Nephi was taught what Joseph Smith would learn in Kirtland, Ohio, over 2,300 years later: “For behold, thus saith the Lord God: I will give unto the children of men line upon line, precept upon precept, here a little and there a little; and blessed are those who hearken unto my precepts, and lend an ear unto my counsel, for they shall learn wisdom” (2 Nephi 28:30).
That we learn “line upon line, precept upon precept, here a little and there a little” is again sequential.
Consider the following statements we’ve heard most of our lives: “First things first” or “Feed them milk before meat.” How about “We have to walk before we run”? Each of these axioms describes something that is sequential.
Miracles operate according to sequential order. Miracles occur when we first exercise faith. Faith precedes the miracle.
Young men are also ordained to offices of the Aaronic Priesthood in sequence, according to the age of the one being ordained: deacon, teacher, and then priest.
The ordinances of salvation and exaltation are sequential in nature.

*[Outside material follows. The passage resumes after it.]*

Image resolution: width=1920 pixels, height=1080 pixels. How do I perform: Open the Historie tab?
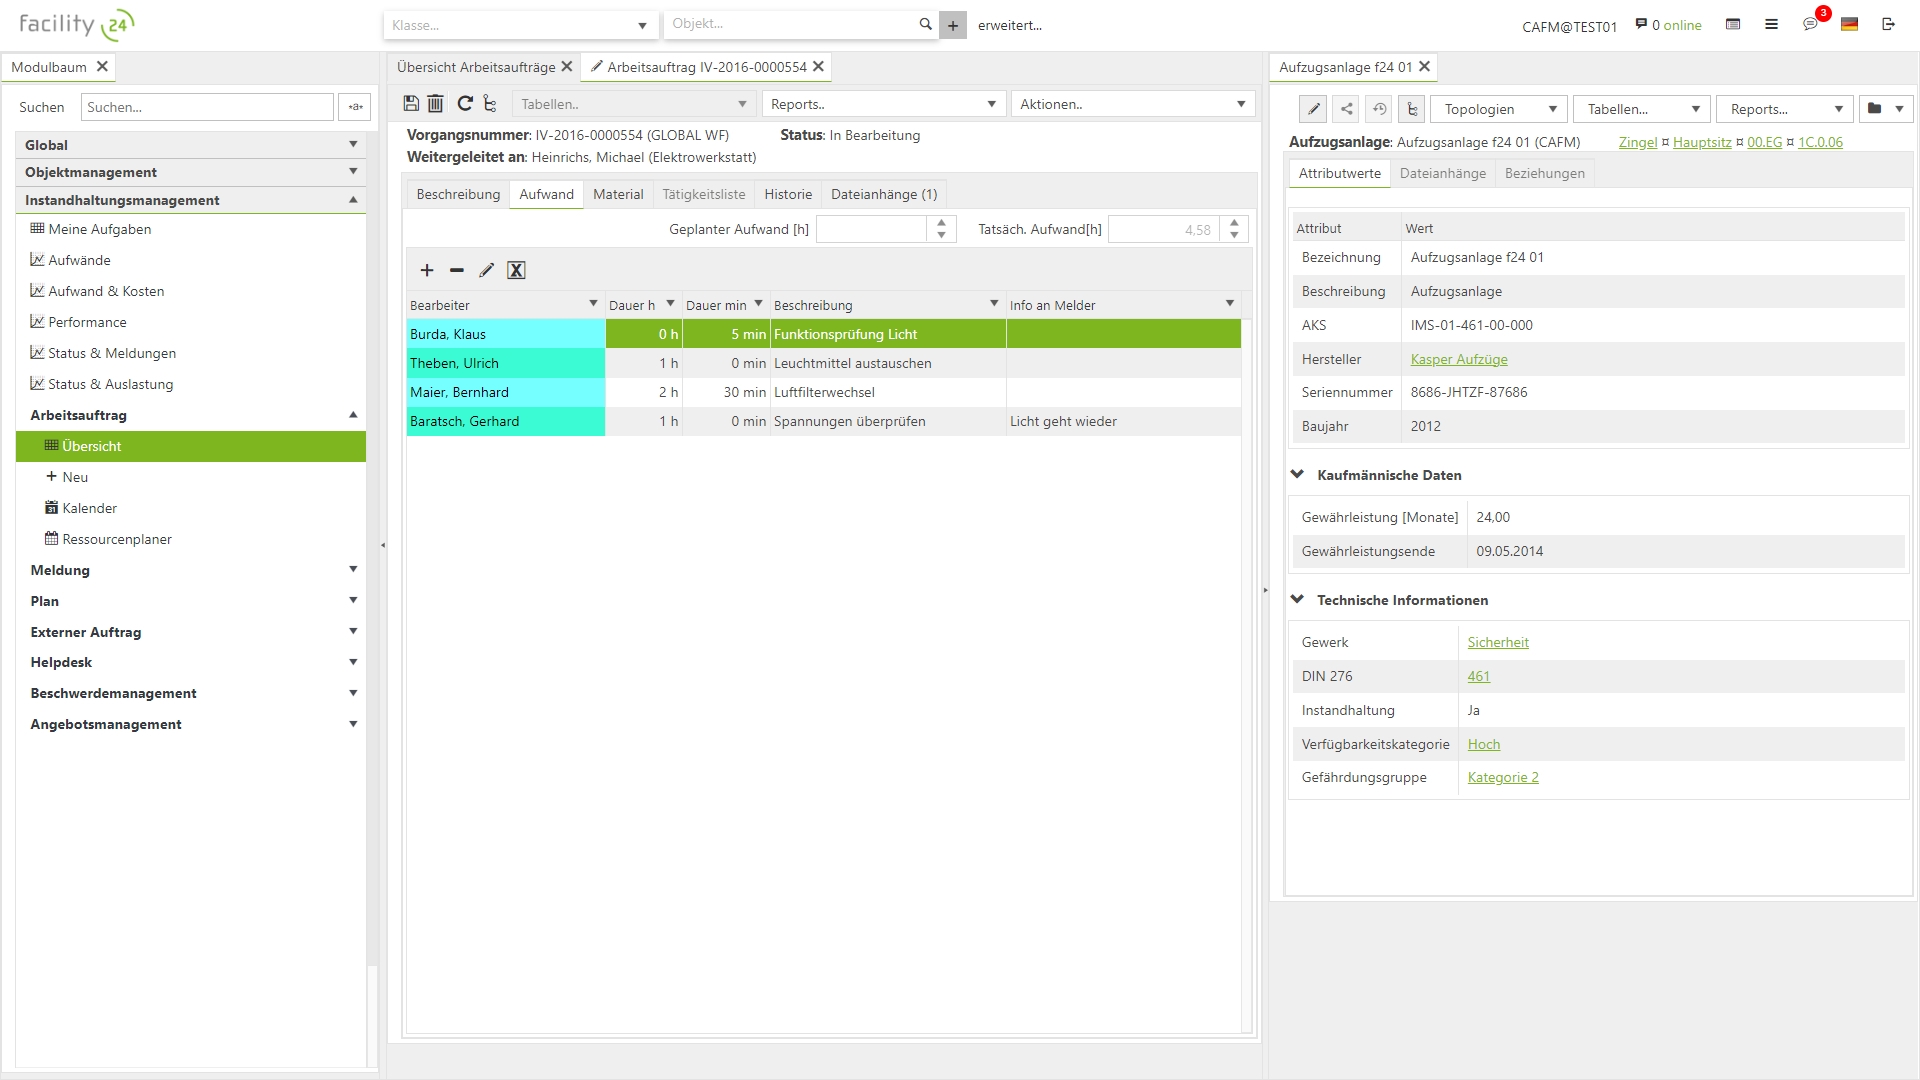(788, 194)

We are baptized prior to receiving the gift of the Holy Ghost. Temple ordinances are similarly sequential. Of course, as my friend Ned Brimley so wisely taught me, the sacrament is sequential—it begins with the bread, followed by the water.

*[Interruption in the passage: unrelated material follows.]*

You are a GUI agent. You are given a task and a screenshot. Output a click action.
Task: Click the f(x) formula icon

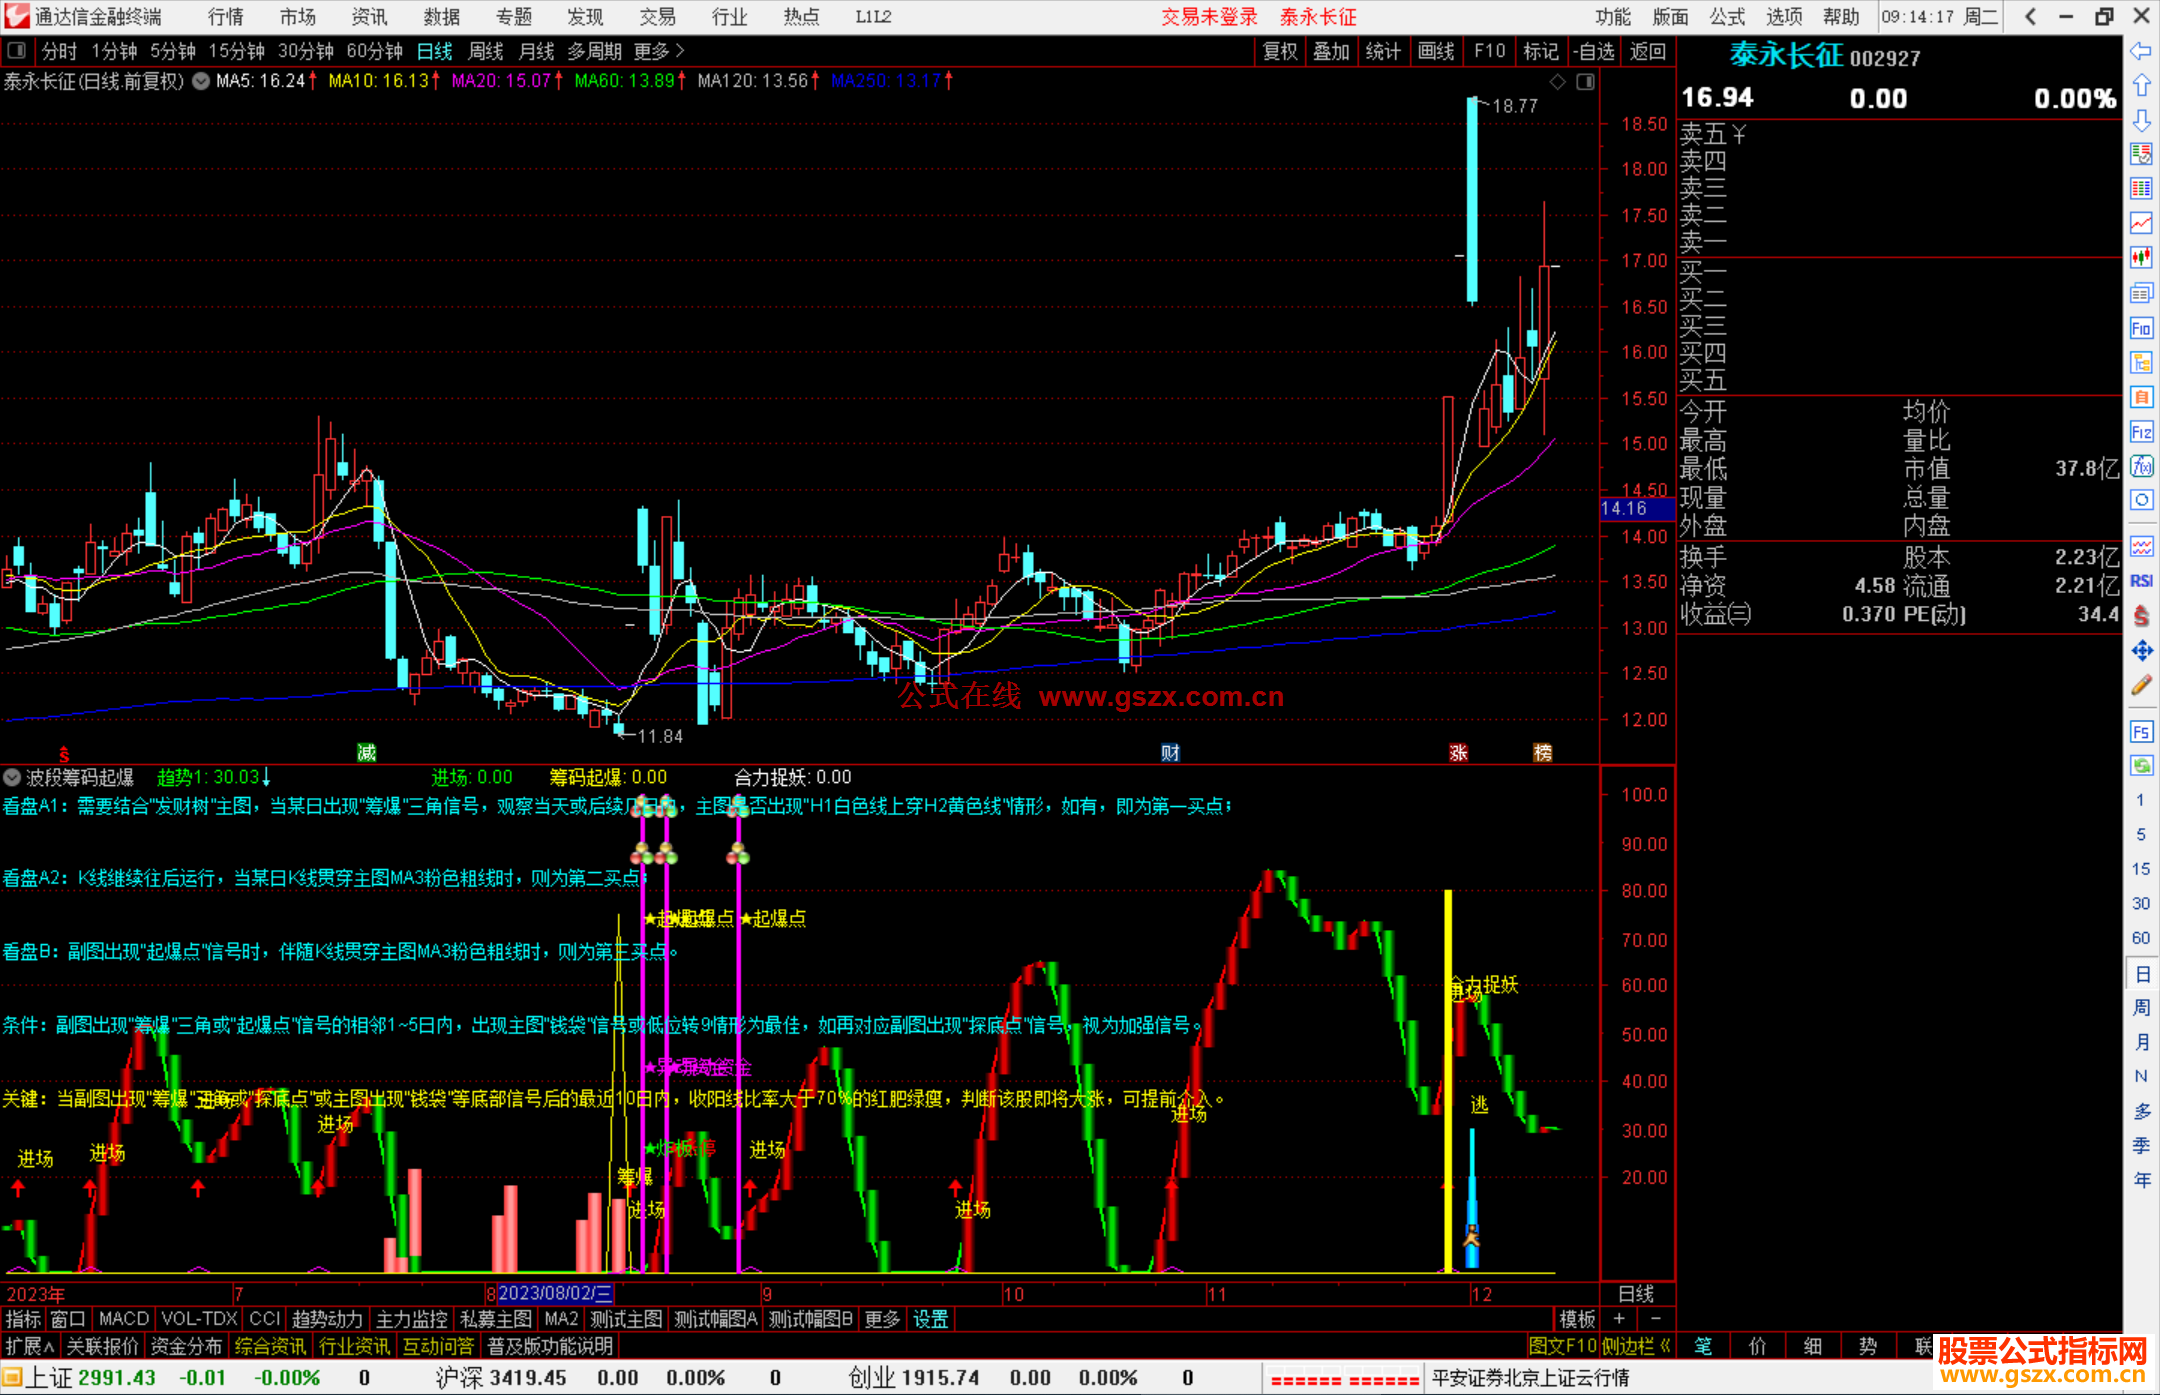(2141, 466)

“And as they were eating, Jesus took bread, and blessed it, and brake it, and gave it to the disciples, and said, Take, eat; this is my body.
“And he took the cup, and gave thanks, and gave it to them, saying, Drink ye all of it;
“For this is my blood of the new testament, which is shed for many for the remission of sins” (Matthew 26:26–28).

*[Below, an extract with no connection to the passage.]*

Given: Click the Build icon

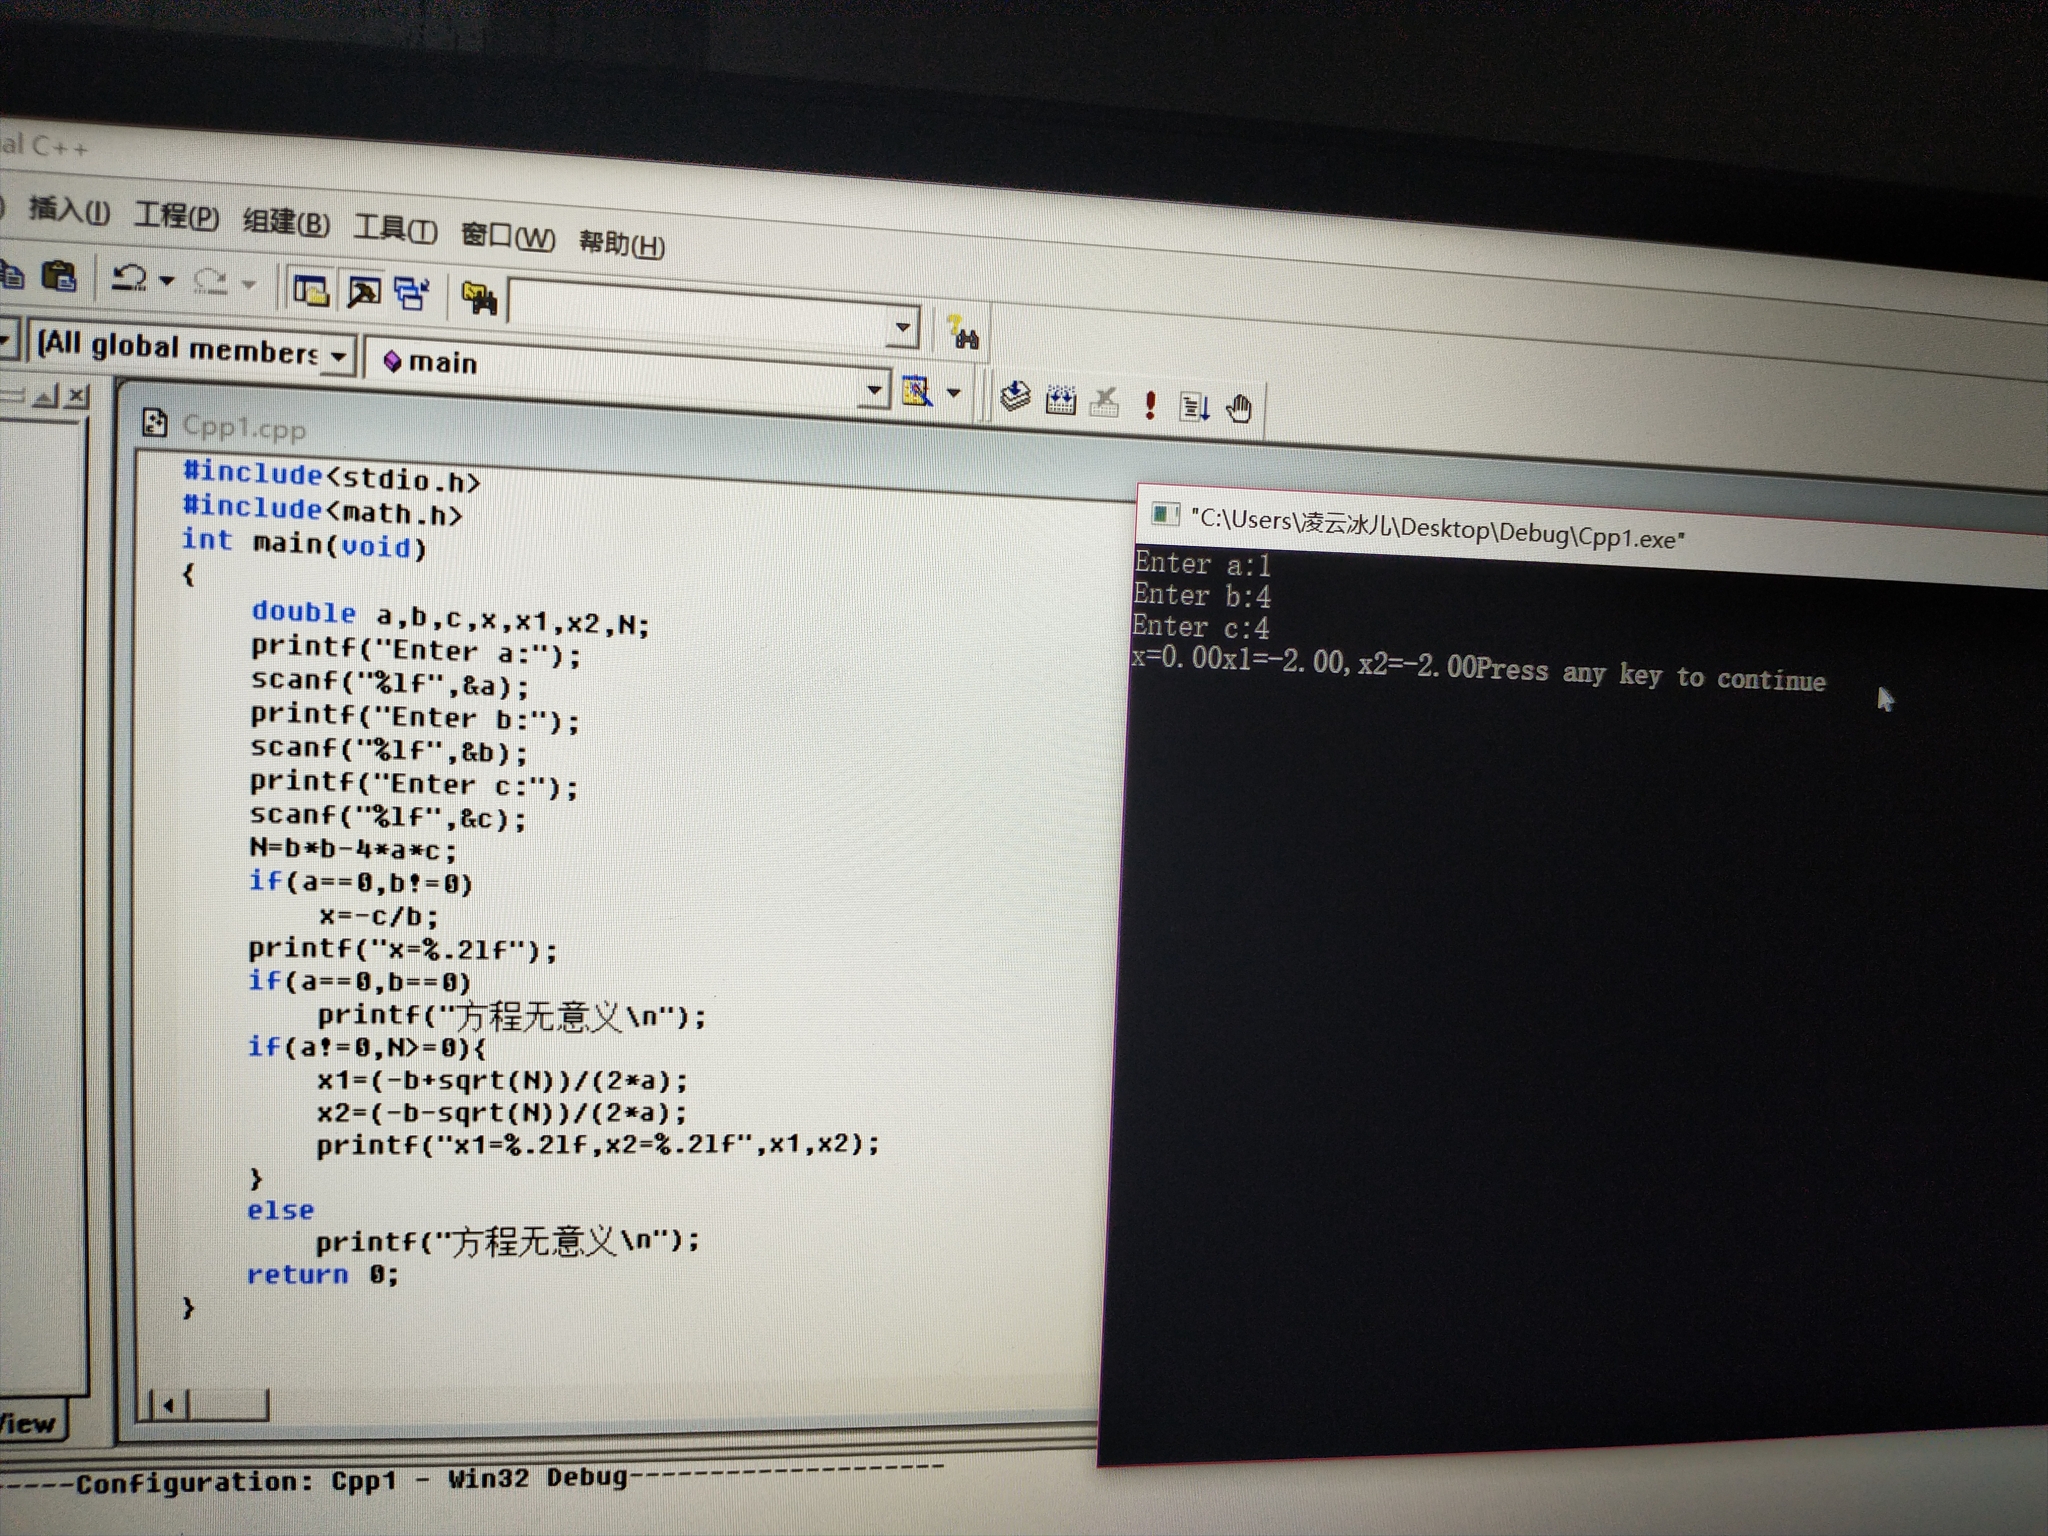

In Jerusalem and in the Americas, the Savior instituted the sacrament in the exact same order.
“Behold, mine house is a house of order, saith the Lord God, and not a house of confusion” (Doctrine and Covenants 132:8).
Repentance is sequential. It begins with faith in Jesus Christ, even if just a particle. Faith requires humility, which is an essential element of having a “broken heart and a contrite spirit” (2 Nephi 2:7).
Indeed, the first four principles of the gospel are sequential. “We believe that the first principles and ordinances of the Gospel are: first, Faith in the Lord Jesus Christ; second, Repentance; third, Baptism by immersion for the remission of sins; fourth, Laying on of hands for the gift of the Holy Ghost” (Articles of Faith 1:4).
King Benjamin taught his people this important truth: “And see that all these things are done in wisdom and order; for it is not requisite that a man should run faster than he has strength. And again, it is expedient that he should be diligent, that thereby he might win the prize; therefore, all things must be done in order” (Mosiah 4:27).
May we live our lives with order and seek to follow the sequence the Lord has outlined for us. We will be blessed as we look for and follow the patterns and the sequence in which the Lord teaches what’s most important to Him. In the sacred name of Jesus Christ, amen.